Tuesday, 22 April 2014

Chinking in the sunshine

Here's a short video -  it's not bad considering it was recorded on a phone in brilliant sunshine - showing Krystof making Polish log cabin chinking. He kindly slowed down the process for the video. Quite a meditative activity, like knitting. The cabin should soon be fully chinked at the rate they're going.

Then the only work left to do is to install the windows - ordered from France, but not in stock until the end of May, though we are still searching England for a manufacturer of inward opening windows.  We look forward to using the cabin as our base for forestry work.

Bluebells now in flower, earlier than last year - it's gratifying to see them in such abundance especially where the bracken has been bashed. Don't think there'll be time to do that along the OC1 Ride this Summer, too much work to do in OC2, and ongoing firewood processing. Five Canada Geese and one Grebe spotted on neighbouring Hammer Pond. Hope they'll decide to visit Hawkins Pond soon. 

Saturday, 19 April 2014


Krystof returned from Poland with cabin shopping. A beautiful log burning stove, a third of the price of a similar one if bought in England, also a number of large bales of what looked like finely shredded straw or paper packing material. I wondered what the material was protecting, to discover that there was nothing inside the bales - this was the chinking.
Stove with chinking material

I thought that somehow this material would just be stuffed into the gaps and crevices  between the logs. Chinking methods vary a lot.  For example, The Finns use moss, and North Americans use bits of wood held in and smoothed over with a mud and cement mixture. It is also possible in the U.S to buy ready-made plastic chinking that is squeezed into the gaps, a bit like Polyfilla. Polish chinking is made from the fine inner bark of a particular pine tree, and there is only one manufacturer of it in Poland.

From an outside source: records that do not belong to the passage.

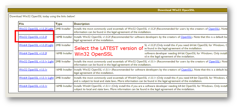The image size is (238, 108).
Task: Click the intro text above the downloads table
Action: point(42,16)
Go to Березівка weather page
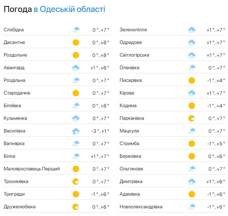This screenshot has width=228, height=216. [130, 156]
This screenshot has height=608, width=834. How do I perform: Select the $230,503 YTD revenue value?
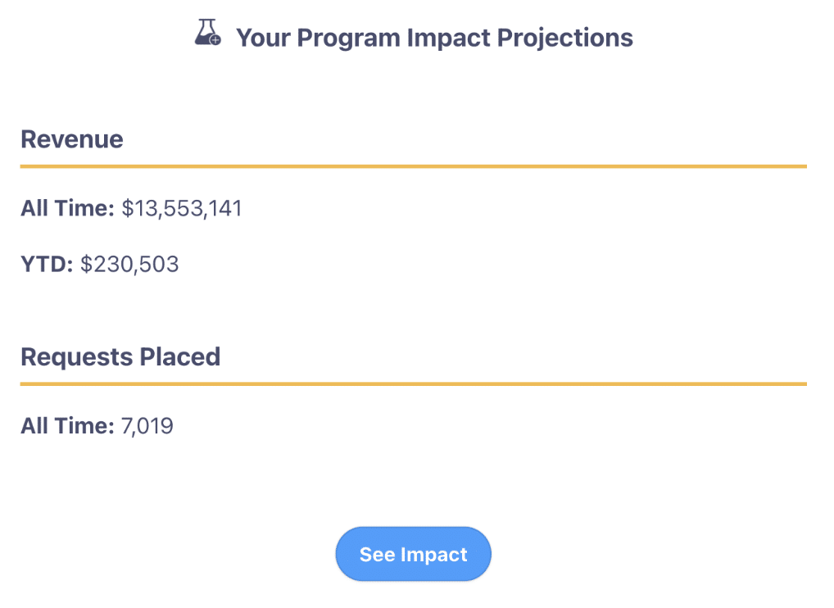(129, 264)
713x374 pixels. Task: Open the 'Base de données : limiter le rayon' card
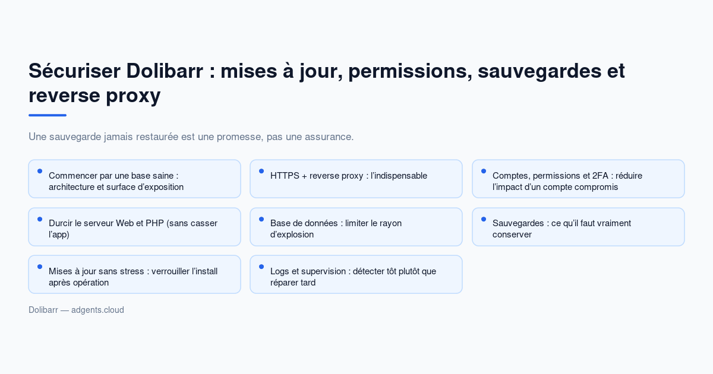(x=356, y=227)
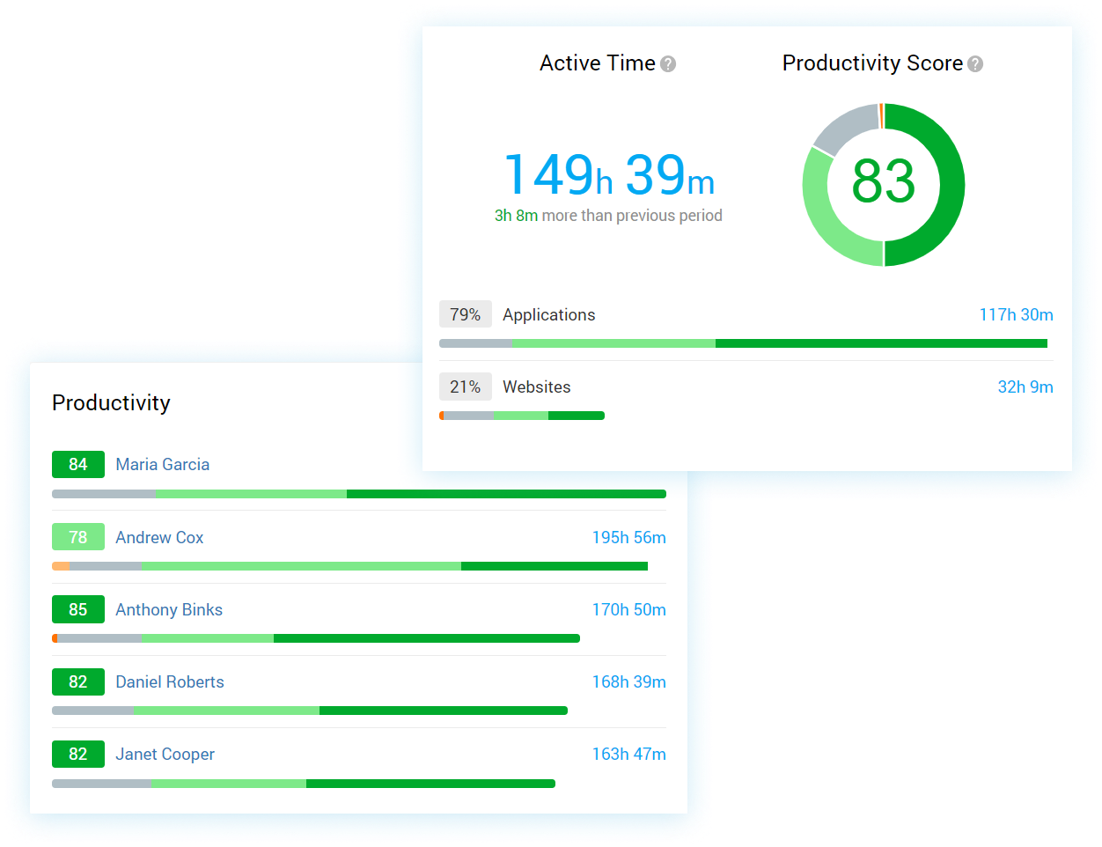The width and height of the screenshot is (1102, 847).
Task: Click Janet Cooper's 82 score badge
Action: (x=78, y=754)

Nothing as crude as stuffing handfuls of it into the gaps though. Krystof demonstrated the authentic technique. Take a small handful of material in the right hand, run the long strands  between two fingers to even it out, while in your left hand take a small amount and roll it on your thigh until it coheres into a small ball. Fold over the top part of the material in your right hand, place the ball on top of that, fold over the top part again, and then twist as hard as you can until it resembles a small hammer, or perhaps an onion. Oh, and don't forget to keep your chinking material slightly damp. Easy!  Then, when you have assembled a reasonable amount you push these little 'onions' into the gaps and use a tool to pack them in as tightly as possible, both outside and inside the cabin. We had a go at making some, nowhere as easy as it looks.

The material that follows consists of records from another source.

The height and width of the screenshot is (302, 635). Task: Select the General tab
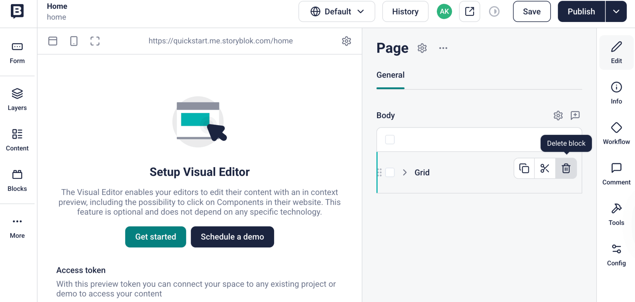(390, 75)
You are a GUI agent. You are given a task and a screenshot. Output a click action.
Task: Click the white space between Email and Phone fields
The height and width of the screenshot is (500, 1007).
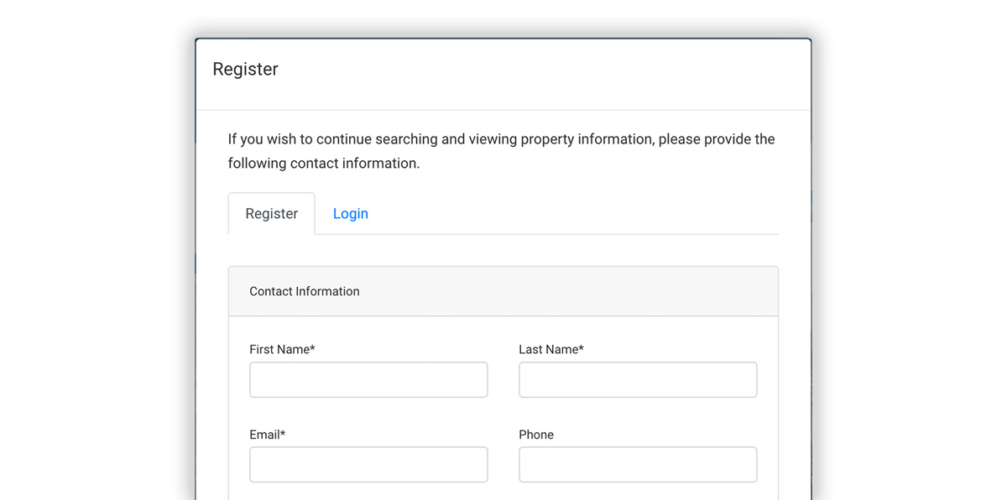click(x=504, y=465)
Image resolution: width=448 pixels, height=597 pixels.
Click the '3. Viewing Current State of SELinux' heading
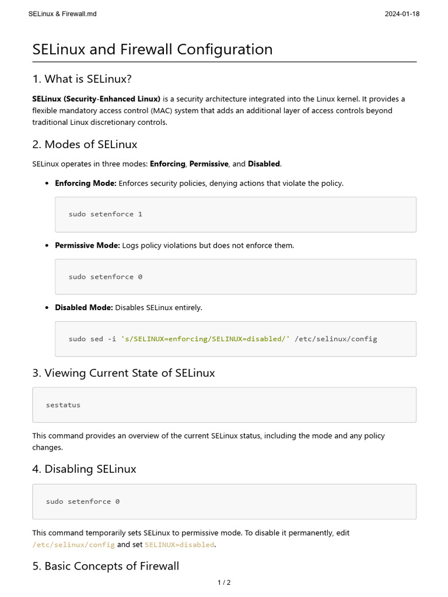[123, 373]
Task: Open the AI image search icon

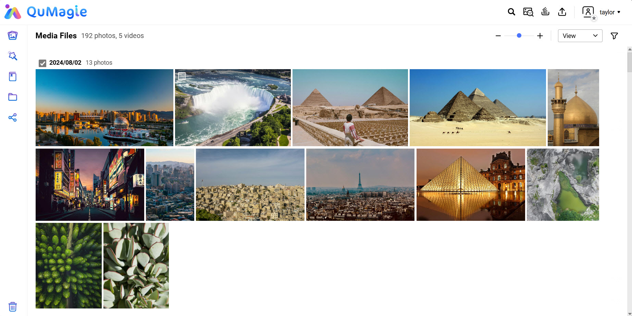Action: click(528, 12)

I wondered if these onions could be purchased ready- made.  I imagined be-scarfed Polish ladies in the mountains sitting round a stove chatting companionably in the long snowy evenings, their hands flying and  sacks rapidly filling to be sold to log cabin builders.  If so, then I think our Krystof made rather a big mistake in electing to make them himself. It seems a monumental task, Kris and his two helpers are pretty fast but the onions mount up slowly. Five days so far, and the chinking is only a third done. It does look lovely though, like nothing I've seen before. Reminds me of neatly piped cream between two layers of sponge cake.
Everyone is busy chinking

This takes a long time

Bales of chinking material

Little 'onions' packed in firmly

The window wall is chinked - looks great!

Friday, 11 April 2014

Roofing tales

The cabin roof is on. Dark green corrugated 'iron',  it looks good, and will look even better once it starts to weather. A decision on the cabin roof has been a difficult one to make.

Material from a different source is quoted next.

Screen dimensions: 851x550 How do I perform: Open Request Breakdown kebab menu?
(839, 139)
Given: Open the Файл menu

Our first idea was to have a 'green'  roof which would eventually seed itself from the surrounding vegetation. Green roofs became popular in 1970's Germany as a way of greening up the urban, rather than the rural environment, which has plenty of stuff growing in it anyway. We thought that a self seeded roof among the Scots Pine would end up being seeded primarily by giant bracken, and we've got plenty of that elsewhere thank you very much.  Also, although a green roof might appear to be pretty basic, they are in fact carefully engineered to be watertight. If anything goes wrong they can be tricky to repair.

The second idea was to have wood shingles or shakes. We priced up a roof of shingles and decided that gold leaf might be cheaper.  Apart from the cost, we thought they might make the cabin -  a solid little structure, full of character - look twee.

Third idea was to attach thin birch poles from the wood, to the roof battens, under which is a breathable waterproof membrane. The birch would most likely look ok. The poles would of course rot down after a few years perhaps forming a green roof of sorts, but would have to be periodically replaced. Not a bad idea, but not sure how and if it would work.

Finally, we remembered our various travels,  and the ubiquity of the humble 'tin' roof, in Australia, Africa, South East Asia , South America, in fact all over the developing and developed world. A tin roof is the material of choice for the many log cabin builders of North America and Canada. Inexpensive and practical, a good looking architectural classic.  A prime consideration was that the cabin is to be a working forestry structure, and not a dwelling. It  is important to end up with something no-nonsense and fit for purpose, that blends in as well as possible with the environment.